ACEP chapters across the country prove that when emergency physicians unite, real change happens. These state legislative and policy wins are possible because ACEP members are coming together and speaking out in coordinated advocacy campaigns informed by frontline experience.
From strengthening protections on the job and protecting physician-led care, to combating corporate interests in medicine, and more, ACEP state advocacy empowers emergency physicians at work and improves patient care.
Oregon: Keeping Corporate Interests Out of Medicine
ACEP strongly supports national and state efforts to address the threats posed by consolidation and corporate overreach.
Oregon ACEP (OR-ACEP) played a leading advocacy role in the adoption of a new state law ensuring patient care is managed by physicians, not corporations.

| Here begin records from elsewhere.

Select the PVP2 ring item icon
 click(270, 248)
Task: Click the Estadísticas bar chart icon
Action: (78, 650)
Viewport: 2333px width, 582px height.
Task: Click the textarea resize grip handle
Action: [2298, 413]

The law prohibits corporations from influencing physician clinical decisions, staffing, or management. It also bans non-compete clauses that restrict physicians’ due process rights.
Over months of deep negotiation, the chapter made sure legislators heard persistently and directly from emergency physicians about how corporate overreach accelerates burnout and contributes to workforce shortages, among other complicating factors.
In written testimony, the chapter said, “The relationship between patient and physician is sacred because we uphold the beneficial interest and autonomy of the patient as most important. OR-ACEP believes the doctor and patient relationship is the center of medicine. Clinical decisions should only be made by a physician.”
These victories are aligned with ACEP’s comprehensive advocacy strategy to protect the physician-patient relationship and preserve emergency physicians’ jobs, well-being, and autonomy.
Several States Improve Safety Protections for Emergency Physicians
ACEP is making sure that legislators and health care leaders across the country hear directly from emergency physicians: violence should never be considered “just part of the job.”
New York ACEP supported a bill that empowers victims of workplace assault to give statements at their job sites and requires hospital committees to review instances of violence.
“Our health care professionals deserve a workplace free from violence. The passage of this bill reaffirms that the safety of those who care for our communities must be a priority,” said Dr. Penelope C. Lema, president-elect of New York ACEP.
In a 2024 ACEP poll, 91 percent of emergency physicians said that they, or a colleague, had been victims of violence in the past year. The Ohio ACEP chapter’s advocacy helped enact a law aiming to prevent hospital violence through enhanced training, improved incident tracking and reporting, and strengthened security plans.